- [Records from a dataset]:
========

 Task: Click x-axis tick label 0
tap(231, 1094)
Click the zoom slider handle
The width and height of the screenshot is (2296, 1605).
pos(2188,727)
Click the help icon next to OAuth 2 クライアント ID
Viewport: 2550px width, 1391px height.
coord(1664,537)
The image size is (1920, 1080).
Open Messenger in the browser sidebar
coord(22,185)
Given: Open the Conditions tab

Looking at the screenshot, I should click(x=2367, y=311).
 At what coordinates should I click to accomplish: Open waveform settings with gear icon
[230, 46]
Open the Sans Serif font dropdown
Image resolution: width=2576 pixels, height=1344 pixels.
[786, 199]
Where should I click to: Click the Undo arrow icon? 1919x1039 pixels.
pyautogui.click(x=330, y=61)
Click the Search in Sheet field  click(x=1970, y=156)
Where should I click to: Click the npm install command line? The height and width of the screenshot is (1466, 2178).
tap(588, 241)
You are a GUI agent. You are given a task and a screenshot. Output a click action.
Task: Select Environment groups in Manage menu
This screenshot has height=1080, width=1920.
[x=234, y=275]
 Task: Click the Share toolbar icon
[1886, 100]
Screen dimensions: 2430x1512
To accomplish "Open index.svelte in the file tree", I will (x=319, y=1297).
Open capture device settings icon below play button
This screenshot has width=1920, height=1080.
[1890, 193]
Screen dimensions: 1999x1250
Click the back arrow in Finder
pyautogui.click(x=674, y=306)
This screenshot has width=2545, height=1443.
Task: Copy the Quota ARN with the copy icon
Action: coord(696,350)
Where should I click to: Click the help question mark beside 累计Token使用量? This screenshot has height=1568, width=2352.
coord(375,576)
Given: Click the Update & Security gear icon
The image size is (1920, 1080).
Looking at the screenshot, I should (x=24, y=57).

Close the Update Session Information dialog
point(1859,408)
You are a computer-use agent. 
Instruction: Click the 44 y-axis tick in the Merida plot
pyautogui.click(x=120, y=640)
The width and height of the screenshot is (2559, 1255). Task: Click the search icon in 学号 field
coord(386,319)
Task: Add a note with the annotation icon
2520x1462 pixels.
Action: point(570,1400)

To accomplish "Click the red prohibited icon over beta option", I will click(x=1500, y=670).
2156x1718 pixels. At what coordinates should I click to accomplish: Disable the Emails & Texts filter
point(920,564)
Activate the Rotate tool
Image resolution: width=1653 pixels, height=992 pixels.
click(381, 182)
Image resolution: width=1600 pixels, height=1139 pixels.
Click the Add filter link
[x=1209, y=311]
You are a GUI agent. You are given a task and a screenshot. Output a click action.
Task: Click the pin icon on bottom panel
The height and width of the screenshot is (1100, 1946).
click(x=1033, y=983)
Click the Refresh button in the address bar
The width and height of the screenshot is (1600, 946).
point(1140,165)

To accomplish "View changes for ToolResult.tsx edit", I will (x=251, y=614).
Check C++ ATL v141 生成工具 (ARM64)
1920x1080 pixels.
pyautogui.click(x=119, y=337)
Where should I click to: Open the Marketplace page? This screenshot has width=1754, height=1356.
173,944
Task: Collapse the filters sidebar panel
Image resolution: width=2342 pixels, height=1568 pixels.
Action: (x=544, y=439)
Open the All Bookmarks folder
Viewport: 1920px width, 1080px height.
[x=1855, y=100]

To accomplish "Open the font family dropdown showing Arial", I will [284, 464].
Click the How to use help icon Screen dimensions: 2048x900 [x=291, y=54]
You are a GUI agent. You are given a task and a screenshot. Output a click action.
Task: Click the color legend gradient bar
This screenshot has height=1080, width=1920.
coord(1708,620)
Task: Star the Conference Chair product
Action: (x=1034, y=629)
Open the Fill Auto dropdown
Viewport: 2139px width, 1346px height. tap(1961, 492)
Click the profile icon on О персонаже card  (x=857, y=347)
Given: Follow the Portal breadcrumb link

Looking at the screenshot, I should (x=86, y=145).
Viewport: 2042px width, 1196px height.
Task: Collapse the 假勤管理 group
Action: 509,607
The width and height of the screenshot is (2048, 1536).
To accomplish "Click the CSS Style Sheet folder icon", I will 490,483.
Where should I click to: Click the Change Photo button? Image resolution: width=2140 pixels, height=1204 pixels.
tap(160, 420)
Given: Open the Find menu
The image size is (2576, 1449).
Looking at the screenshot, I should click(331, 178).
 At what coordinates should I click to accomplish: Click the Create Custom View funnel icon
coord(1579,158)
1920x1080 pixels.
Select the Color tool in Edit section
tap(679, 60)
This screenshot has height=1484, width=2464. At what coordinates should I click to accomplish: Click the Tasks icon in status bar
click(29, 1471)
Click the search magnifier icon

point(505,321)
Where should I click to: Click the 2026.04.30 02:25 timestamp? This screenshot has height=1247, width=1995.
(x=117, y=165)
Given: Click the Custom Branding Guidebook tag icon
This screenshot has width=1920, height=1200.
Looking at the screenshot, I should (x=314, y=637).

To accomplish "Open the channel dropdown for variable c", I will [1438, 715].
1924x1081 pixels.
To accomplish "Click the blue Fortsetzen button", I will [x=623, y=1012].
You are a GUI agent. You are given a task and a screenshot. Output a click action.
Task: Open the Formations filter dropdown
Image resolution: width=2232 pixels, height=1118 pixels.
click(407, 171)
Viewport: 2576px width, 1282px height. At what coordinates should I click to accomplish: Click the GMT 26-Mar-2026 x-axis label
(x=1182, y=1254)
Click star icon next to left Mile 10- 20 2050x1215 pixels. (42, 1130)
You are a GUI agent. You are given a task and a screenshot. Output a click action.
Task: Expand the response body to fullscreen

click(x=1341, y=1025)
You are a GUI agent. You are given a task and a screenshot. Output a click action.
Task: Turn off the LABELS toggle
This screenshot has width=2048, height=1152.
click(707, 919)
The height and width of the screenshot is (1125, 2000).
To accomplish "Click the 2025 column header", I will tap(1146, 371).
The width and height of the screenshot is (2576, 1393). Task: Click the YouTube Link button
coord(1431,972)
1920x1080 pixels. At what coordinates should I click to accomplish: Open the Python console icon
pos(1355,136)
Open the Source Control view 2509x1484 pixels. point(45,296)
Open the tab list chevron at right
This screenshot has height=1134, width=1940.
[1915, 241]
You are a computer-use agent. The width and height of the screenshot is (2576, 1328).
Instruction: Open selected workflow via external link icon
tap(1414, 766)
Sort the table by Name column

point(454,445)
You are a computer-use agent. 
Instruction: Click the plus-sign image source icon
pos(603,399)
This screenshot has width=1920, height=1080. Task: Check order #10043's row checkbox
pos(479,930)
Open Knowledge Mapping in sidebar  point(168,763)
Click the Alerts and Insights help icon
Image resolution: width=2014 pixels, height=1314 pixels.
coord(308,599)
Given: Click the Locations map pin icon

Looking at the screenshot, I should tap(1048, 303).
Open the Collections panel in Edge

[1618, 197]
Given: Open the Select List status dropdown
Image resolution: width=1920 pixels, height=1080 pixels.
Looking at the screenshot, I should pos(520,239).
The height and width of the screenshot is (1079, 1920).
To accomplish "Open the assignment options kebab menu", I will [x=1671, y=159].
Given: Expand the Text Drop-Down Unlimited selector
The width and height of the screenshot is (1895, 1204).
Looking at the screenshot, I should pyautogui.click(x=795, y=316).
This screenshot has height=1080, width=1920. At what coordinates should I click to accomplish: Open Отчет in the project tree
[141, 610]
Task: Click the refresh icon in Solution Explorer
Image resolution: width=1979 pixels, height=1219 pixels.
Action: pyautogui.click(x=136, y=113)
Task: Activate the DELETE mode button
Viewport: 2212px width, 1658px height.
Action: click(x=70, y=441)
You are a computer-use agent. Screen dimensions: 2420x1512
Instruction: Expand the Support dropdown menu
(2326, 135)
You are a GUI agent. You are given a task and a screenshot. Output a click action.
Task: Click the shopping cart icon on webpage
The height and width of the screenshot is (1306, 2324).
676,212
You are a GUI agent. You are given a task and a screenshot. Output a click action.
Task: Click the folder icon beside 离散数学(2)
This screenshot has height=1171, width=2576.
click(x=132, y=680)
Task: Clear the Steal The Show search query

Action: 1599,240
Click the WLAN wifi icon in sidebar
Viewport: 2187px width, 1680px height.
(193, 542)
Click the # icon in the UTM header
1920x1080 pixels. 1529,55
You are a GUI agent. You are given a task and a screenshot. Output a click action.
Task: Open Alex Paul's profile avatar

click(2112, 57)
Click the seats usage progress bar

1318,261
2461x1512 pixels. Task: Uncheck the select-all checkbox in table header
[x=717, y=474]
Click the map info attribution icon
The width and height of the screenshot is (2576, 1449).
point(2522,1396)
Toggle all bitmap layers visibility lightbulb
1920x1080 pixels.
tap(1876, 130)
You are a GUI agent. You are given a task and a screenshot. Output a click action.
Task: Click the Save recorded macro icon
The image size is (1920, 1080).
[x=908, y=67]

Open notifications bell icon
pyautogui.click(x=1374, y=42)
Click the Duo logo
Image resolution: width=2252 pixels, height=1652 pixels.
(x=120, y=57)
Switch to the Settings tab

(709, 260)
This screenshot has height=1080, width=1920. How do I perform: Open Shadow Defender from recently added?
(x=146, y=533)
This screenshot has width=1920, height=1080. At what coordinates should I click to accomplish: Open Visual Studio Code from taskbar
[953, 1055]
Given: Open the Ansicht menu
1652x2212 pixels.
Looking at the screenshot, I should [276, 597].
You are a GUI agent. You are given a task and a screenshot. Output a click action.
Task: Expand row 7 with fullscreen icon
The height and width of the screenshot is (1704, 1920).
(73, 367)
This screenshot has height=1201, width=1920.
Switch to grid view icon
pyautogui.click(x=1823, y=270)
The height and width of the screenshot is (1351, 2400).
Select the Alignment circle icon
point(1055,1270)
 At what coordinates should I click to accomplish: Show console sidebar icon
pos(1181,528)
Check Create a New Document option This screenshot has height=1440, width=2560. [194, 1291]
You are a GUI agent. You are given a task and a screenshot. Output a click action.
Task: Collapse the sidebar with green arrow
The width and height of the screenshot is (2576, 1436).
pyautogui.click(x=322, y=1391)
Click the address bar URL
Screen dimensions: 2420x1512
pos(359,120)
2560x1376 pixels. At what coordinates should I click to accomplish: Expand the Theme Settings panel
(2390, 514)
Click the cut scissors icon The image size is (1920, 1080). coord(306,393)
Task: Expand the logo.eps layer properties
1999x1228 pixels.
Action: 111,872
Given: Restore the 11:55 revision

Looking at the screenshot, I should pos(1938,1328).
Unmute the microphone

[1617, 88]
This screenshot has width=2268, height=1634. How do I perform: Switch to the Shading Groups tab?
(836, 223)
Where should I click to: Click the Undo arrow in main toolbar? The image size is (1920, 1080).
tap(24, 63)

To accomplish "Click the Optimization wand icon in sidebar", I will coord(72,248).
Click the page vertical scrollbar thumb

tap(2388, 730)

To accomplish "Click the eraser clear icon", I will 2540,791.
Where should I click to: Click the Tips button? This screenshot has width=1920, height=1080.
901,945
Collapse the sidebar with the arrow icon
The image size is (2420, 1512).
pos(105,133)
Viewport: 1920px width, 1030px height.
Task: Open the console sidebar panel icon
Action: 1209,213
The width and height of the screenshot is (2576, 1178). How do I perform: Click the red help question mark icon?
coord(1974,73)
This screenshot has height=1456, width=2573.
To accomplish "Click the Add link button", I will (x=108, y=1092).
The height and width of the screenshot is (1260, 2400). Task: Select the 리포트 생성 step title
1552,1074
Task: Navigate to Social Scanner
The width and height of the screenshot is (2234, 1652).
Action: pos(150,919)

========

Find every line in the records that contains the word "Sheet"; copy those lines.

- [Problem solution]:
Click the Search in Sheet field  click(x=1970, y=156)
To accomplish "Click the CSS Style Sheet folder icon", I will 490,483.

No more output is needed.